Reader requirements: The reader is expected to have experience with XML in general, and XPath expressions in particular
The motivation for using XML streaming can be found in the section SAX of the streaming survey. Our motivation for implementing a tool that handles simple XPath queries on XML streams is that it allows us to do queries very efficiently because of the simplicity of the algorithm.
The basic_xmlistream class of our class library implements an XML
parser, which generates a stream of XML tokens. A basic_xmlistream
object wraps around an std::basic_istream object, that is assumed
to be a textual version of the XML document. This object could be e.g. the std::cin
object or an std::ifstream object.
Other than a link to the wrapped stream, a basic_xmlistream has a
parser state, which defines which part of the document is currently being read,
and a stack of unmatched start tags. xmlistreams are expected to
be XML processors in the sense of the specification, and so should check that
start and end tags match. We have decided against requiring xmlistreams
to be validating parsers for several reasons. First of all many XML documents
are known to be valid, so the extra overhead of actually checking
validity is a wasted effort. Secondly validation functionality is easily
implemented as a filter: when extracting elements from such a filter, it would
simply pass-through the initial <?xml…?> declaration and keep
extracting elements until it encounters the DOCTYPE element. Then parse the
declaration (which is available through the get_doctype()->rest() function
of the element) into a simple data structure and then for each of the rest of
the elements in the stream, verify that they are allowed where they are, that
they have the correct attributes, normalize them, translate entities and so on.
If the source is invalid, simply throw an exception. No new elements needs to
be created nor old ones deleted. This also provides great flixibility; one
could have several different validation filters (DTD, XML Schema, DSD…)
and apply one, some or all where appropriate. Finally, we obviously did not
have the time to code it. The state parser state of the stream is one of the
following:
The stream is initially in the PREXML state. It simply reads character
by character from the wrapped stream, determining which of the ten types of
elements is being read. If it is the begindoc element
(corresponding to the <?xml…?> declaration) and the state is not PREXML
a form_exception is thrown. Otherwise the state is changed to PREDOCTYPE.
Similarly DOCTYPE declarations are only allowed when the state is PREDOCTYPE
and the state is changed to PREDOC. When reading a start tag, the name
of the tag is pushed on the stack. If the stack was empty, the state must be PREDOC
and is changed to INDOC, if the state is not, a form_exception
is thrown. End tags are similarly only allowed when the state is INDOC.
The stack is popped and the result checked against the name of the end tag. If
the stack became empty the state is changed to POSTDOC. If what is
read is a <…/> tag the name is pushed on the stack and a starttag
element is returned, just like with <…> tags, but the state is
changed to EMPTYTAG. When the extraction operator is called and the
state is EMPTYTAG the stack is popped and an endtag element
is constructed with that name and returned. Comments, characters and processing
instructions are allowed everywhere, except when in the PREXML state.

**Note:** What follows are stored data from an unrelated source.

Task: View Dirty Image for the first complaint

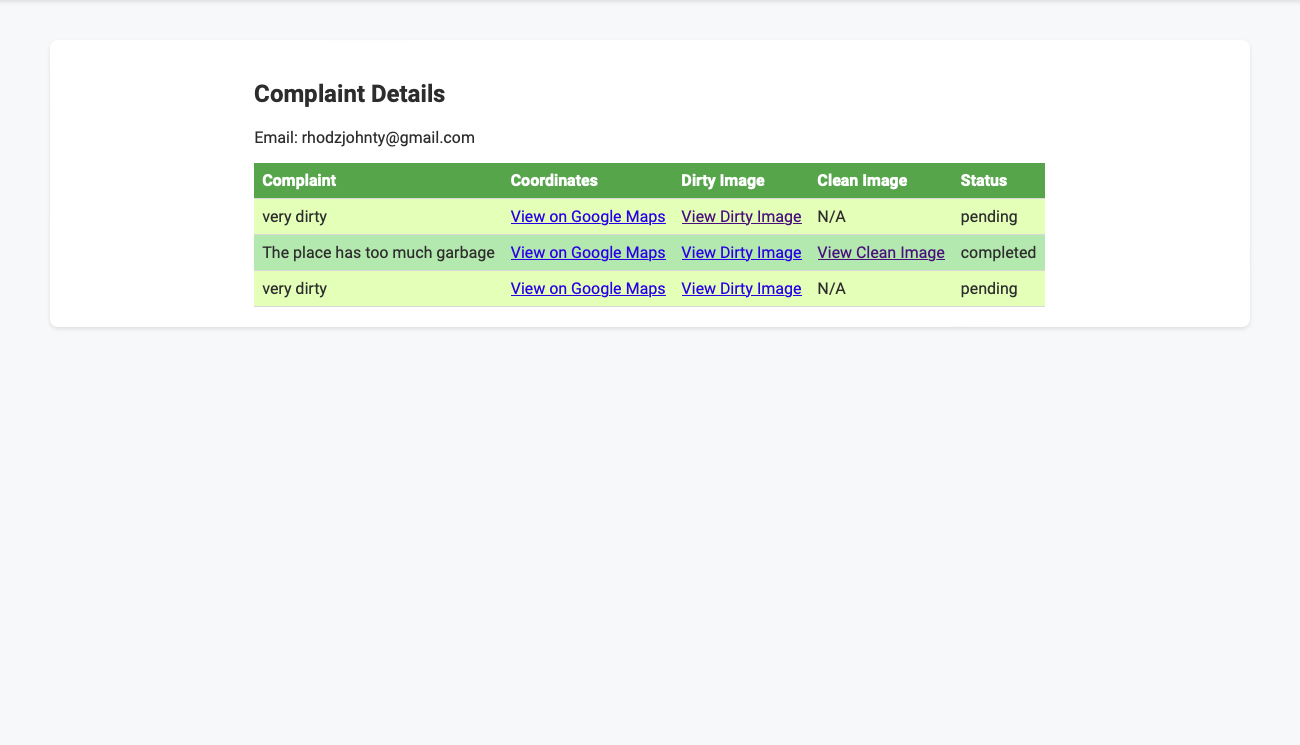Action: click(x=741, y=216)
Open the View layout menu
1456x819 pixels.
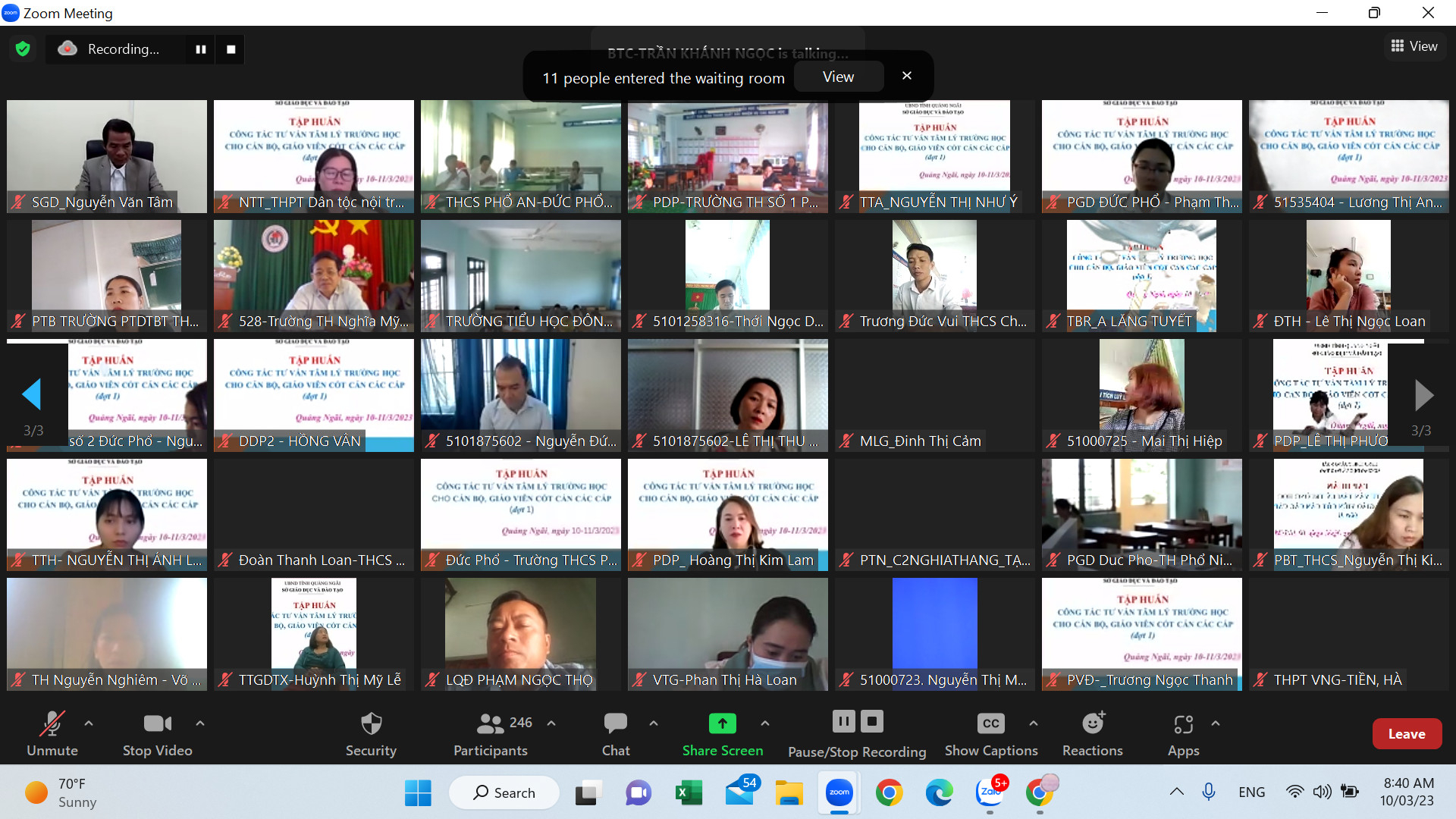click(x=1414, y=46)
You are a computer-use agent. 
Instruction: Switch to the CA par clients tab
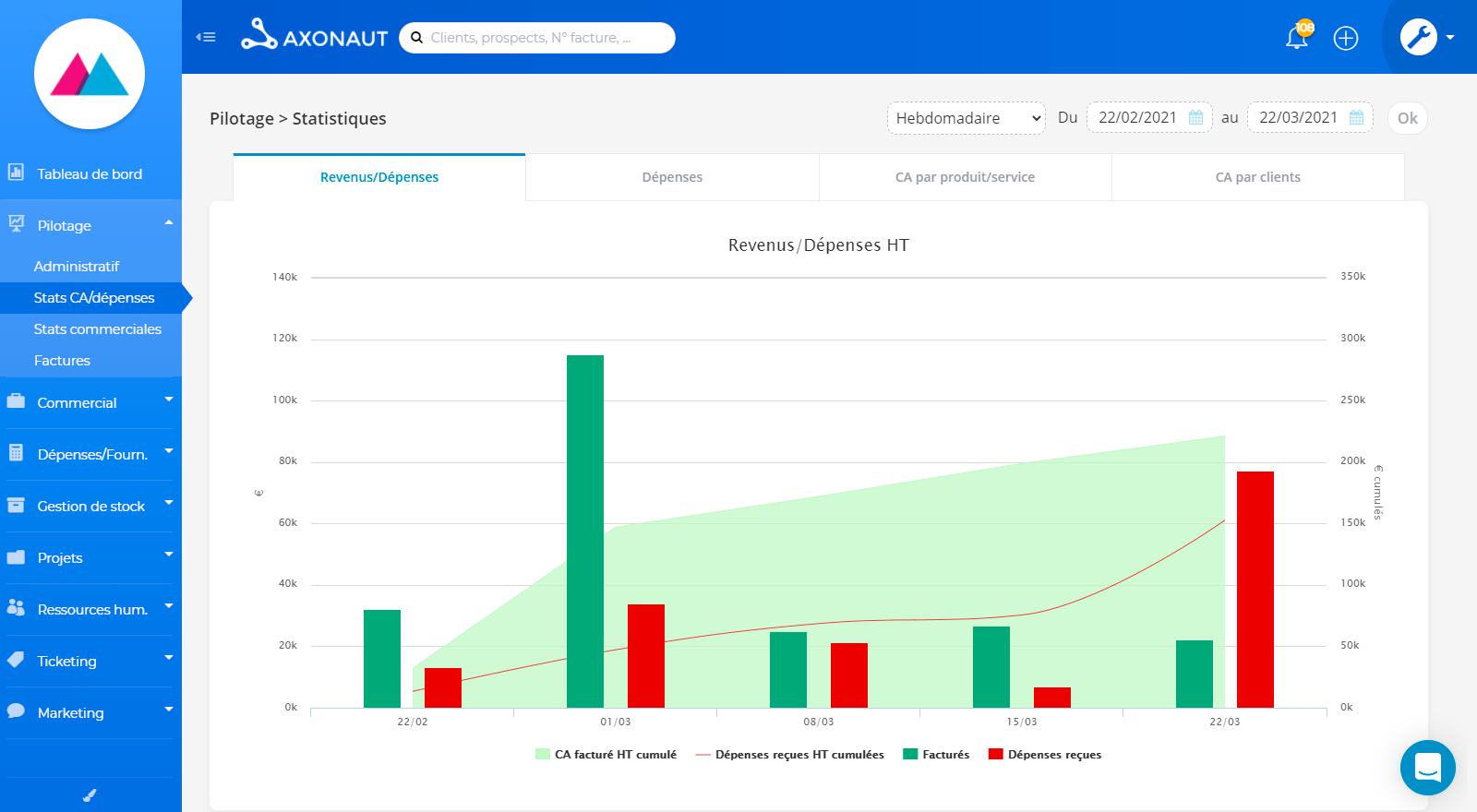tap(1258, 177)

On EOF the enddoc element is returned.
Our XPath query tool is based on an XPath Filter. It is used in connection with xmlstreams as described in XML Streaming class library. The filter accepts the XPath expressions described by the following grammar:
Path ::= Path / Step | / Step
Step ::= Node [ Predicate ]
Node ::= text() | comment() | processing-instruction() | node() | Name | *
Predicate ::= Natural | @att | @att = value
The algorithm works as follows. While traversing the input stream, the state is updated and matching nodes are output. The state consists of
The state is updated every time we encounter a new node. If the XPath pointer is at the end of the XPath expression then the current node matches and is output.
We know of two other algorithms for doing streaming XPath Queries: XSQ and XAOS. There are probably other systems, but these are two of the most prominent.

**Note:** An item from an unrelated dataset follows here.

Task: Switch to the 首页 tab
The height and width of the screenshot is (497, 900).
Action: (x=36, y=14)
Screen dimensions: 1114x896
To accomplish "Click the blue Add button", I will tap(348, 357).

This system is more advanced than ours, since it also allows descendant-or-self axes, and a wider range of predicates. Some examples
The algorithm buffers part of the stream which is necessary because of the descendant-or-self axes and predicates stating that a node has a certain child node. To decide when to insert, query, remove from or clear the buffer, the algorithm uses hierarchically structured push down transducers (HPDT), which consist of smaller PDTs each with their own buffer.
In this system one uses XPaths containing the backward axes parent and ancestor together with the forward axes child and descendant. Here are some examples of legal XPath expressions:
The algorithm uses X-dags and X-trees to represent XPaths. Their main trick is to rewrite the expressions to avoid the backward axes. For more info about XAOS the reader should consult the streaming survey
The two systems are more advanced than our system since they allow more complicated XPath expressions. Unfortunately we have not been able to compare their performance, since the developers of the two systems would not provide us with an implementation and we didn't have time to implement the algorithms ourselves. Our guess is that our system is more efficient because it doesn't have to do any buffering or make complicated representations of the XPath expression. Furthermore our system also has a smaller memory footprint (no more than 1MB is ever used during streaming).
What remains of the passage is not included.